Records from a data source
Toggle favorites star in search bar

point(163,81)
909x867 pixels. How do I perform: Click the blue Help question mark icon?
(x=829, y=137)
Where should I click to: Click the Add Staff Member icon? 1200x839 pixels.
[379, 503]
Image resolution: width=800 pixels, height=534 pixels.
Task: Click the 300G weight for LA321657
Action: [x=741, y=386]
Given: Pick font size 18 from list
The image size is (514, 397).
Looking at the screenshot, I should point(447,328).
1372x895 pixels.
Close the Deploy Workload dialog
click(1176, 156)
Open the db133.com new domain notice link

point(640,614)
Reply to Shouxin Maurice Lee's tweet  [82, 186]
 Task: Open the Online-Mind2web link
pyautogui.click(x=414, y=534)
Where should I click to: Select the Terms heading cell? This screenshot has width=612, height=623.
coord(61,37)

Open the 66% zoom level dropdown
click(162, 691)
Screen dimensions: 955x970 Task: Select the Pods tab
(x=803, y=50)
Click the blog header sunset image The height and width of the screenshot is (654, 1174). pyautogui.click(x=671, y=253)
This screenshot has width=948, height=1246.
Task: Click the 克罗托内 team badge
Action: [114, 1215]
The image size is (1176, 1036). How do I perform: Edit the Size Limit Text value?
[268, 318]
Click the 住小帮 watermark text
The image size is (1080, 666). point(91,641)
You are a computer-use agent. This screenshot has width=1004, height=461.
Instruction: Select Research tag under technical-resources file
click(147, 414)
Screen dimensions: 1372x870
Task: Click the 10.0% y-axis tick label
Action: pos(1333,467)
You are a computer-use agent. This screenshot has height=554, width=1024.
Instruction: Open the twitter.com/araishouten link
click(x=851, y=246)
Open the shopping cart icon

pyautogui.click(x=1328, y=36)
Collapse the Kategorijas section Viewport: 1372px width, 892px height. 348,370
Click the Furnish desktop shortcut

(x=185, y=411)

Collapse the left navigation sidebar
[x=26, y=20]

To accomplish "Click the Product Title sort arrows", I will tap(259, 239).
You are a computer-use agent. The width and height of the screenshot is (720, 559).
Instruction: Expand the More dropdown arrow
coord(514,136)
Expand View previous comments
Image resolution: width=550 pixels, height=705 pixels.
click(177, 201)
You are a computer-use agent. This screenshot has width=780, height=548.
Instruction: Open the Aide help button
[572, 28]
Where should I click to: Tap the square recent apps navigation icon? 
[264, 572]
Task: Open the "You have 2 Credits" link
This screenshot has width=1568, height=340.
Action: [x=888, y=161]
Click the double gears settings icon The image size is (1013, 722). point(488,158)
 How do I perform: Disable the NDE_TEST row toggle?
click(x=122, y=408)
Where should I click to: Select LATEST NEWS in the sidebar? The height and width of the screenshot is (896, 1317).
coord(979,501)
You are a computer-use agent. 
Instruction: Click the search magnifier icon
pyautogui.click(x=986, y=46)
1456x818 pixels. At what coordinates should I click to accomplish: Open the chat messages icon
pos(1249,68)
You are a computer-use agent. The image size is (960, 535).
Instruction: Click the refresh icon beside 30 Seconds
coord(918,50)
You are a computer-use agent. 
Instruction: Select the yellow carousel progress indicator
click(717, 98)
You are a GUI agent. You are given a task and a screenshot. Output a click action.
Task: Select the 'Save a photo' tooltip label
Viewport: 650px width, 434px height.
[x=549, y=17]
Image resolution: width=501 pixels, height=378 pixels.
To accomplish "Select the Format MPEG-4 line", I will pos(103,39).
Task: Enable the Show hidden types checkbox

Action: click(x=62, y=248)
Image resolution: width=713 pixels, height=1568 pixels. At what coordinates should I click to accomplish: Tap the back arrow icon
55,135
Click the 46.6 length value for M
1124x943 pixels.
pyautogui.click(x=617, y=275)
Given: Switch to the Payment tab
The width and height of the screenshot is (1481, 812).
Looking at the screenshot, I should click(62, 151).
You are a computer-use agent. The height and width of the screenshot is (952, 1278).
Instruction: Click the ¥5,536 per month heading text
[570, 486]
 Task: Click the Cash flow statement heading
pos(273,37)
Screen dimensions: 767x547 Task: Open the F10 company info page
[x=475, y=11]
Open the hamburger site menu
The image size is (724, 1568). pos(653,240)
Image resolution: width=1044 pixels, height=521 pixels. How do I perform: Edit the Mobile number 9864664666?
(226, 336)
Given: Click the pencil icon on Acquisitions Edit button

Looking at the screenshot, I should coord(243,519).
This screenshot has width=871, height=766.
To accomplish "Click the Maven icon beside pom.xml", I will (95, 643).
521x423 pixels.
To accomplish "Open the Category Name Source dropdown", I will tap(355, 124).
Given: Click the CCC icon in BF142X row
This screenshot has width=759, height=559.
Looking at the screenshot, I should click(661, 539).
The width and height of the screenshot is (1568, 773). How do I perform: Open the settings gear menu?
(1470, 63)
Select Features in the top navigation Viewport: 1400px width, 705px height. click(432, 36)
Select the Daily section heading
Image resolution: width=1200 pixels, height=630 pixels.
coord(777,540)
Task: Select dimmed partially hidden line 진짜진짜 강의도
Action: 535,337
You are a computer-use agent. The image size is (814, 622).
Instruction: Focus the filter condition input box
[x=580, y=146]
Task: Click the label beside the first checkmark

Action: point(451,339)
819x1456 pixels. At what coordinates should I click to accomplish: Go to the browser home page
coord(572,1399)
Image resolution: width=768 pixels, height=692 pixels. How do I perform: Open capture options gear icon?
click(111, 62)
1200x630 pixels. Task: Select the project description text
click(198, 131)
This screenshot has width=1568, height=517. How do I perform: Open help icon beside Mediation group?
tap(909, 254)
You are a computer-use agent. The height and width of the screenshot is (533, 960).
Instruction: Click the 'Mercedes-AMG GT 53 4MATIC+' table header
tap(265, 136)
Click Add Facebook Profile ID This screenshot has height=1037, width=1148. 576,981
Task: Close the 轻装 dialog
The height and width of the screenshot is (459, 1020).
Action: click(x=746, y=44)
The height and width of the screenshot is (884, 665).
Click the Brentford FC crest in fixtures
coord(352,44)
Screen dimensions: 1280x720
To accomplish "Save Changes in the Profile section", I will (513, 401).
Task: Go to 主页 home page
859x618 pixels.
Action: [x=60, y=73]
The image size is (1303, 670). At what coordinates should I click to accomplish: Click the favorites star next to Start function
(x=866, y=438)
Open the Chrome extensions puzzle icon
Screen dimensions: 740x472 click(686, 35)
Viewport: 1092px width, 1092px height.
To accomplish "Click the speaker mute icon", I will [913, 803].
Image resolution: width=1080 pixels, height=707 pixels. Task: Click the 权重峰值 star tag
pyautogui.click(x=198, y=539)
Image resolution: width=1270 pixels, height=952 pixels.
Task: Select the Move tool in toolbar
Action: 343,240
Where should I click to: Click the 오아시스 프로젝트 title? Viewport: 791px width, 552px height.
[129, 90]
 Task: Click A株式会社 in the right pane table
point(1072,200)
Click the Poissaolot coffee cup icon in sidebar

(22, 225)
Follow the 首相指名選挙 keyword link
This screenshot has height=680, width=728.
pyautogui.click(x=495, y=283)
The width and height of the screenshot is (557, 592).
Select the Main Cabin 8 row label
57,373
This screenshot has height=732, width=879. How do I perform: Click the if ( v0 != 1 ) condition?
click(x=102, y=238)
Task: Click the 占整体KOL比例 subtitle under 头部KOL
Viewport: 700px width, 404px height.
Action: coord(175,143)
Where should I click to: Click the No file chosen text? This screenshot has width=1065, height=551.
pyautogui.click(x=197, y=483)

* ACTIVITY
Every line from the one containing "The height and width of the screenshot is (884, 665)." through the last line of the entries should be output exactly; nothing else belongs in the reply.

* TASK OUTPUT
The height and width of the screenshot is (884, 665).
Click the Brentford FC crest in fixtures
coord(352,44)
Screen dimensions: 1280x720
To accomplish "Save Changes in the Profile section", I will (513, 401).
Task: Go to 主页 home page
859x618 pixels.
Action: [x=60, y=73]
The image size is (1303, 670). At what coordinates should I click to accomplish: Click the favorites star next to Start function
(x=866, y=438)
Open the Chrome extensions puzzle icon
Screen dimensions: 740x472 click(686, 35)
Viewport: 1092px width, 1092px height.
To accomplish "Click the speaker mute icon", I will [913, 803].
Image resolution: width=1080 pixels, height=707 pixels. Task: Click the 权重峰值 star tag
pyautogui.click(x=198, y=539)
Image resolution: width=1270 pixels, height=952 pixels.
Task: Select the Move tool in toolbar
Action: 343,240
Where should I click to: Click the 오아시스 프로젝트 title? Viewport: 791px width, 552px height.
[129, 90]
 Task: Click A株式会社 in the right pane table
point(1072,200)
Click the Poissaolot coffee cup icon in sidebar

(22, 225)
Follow the 首相指名選挙 keyword link
This screenshot has height=680, width=728.
pyautogui.click(x=495, y=283)
The width and height of the screenshot is (557, 592).
Select the Main Cabin 8 row label
57,373
This screenshot has height=732, width=879. How do I perform: Click the if ( v0 != 1 ) condition?
click(x=102, y=238)
Task: Click the 占整体KOL比例 subtitle under 头部KOL
Viewport: 700px width, 404px height.
Action: coord(175,143)
Where should I click to: Click the No file chosen text? This screenshot has width=1065, height=551.
pyautogui.click(x=197, y=483)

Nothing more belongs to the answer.